Some entrepreneurs have a history of failure. Some fail multiple times causing severe financial distress to friends and relatives. However, if such start ups were banned, this would severely hamper the evolution and growth of businesses. Such companies as Microsoft, Apple, IBM, Facebook, and Google, not to mention Amazon and similar would perhaps not have come about.
However, it is worth noting that Richard Branson, whose Virgin companies are well known, and who is now trying to conquer space commercially, came from a fairly well to do family. Mark Zucherberg, also came from a fairly well to do family. Bill Gates of Microsoft had a similar background. It seems that having a well to do family helps one succeed as an entrepreneur.
Of course, that’s a sweeping generalisation and would need a lot more data to justify. It might be that the reason, if there is one, for such a correlation, is genetic, and successful people may often come from families that have an entrepreneurial gene. It may be that the reason if cultural, and that children of successful people learn from their families how to succeed.
If there is a correlation, this doesn’t bode well for the children of the less well off. They either don’t have the genes for success, or the don’t have the environment for success. Nevertheless some of them do succeed, against the odds.
A successful businessman or woman is like a successful athlete – an athlete is more likely to be successful if he comes from a successful sporting family. Such a family is more likely to provide the support that any aspiring athlete needs and will have provided a successful gene set to their sporting children.

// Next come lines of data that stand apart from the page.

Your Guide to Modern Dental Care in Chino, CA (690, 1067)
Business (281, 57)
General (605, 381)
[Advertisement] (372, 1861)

A family that knows how to compete will be able to inspire in their children the will to succeed if they follow in the family footsteps. However the child will need to have the intrinsic ability to perform, if he or she is to approach or even exceed parental achievements.
I think of this whenever someone points to someone who has achieved success in business or their life and remarks that this person shows what dedication and hard work can achieve. The implication is that anyone who does not succeed isn’t dedicated enough and is lazy.
This implication is just not true. No matter how hard I try, if I trained every day, there is no way that I could become a top athlete. Such athletes are anomalous phenomena. They are gifted individuals, and this should be recognised. In business, as in athletics, it takes more, much more, than hard work and dedication to succeed. Thomas Edison‘s adage is true, but without the one per cent inspiration, which comes to few, it is all just sweat.
None of my inventions came by accident. I see a worthwhile need to be met and I make trial after trial until it comes. What it boils down to is one per cent inspiration and ninety-nine per cent perspiration.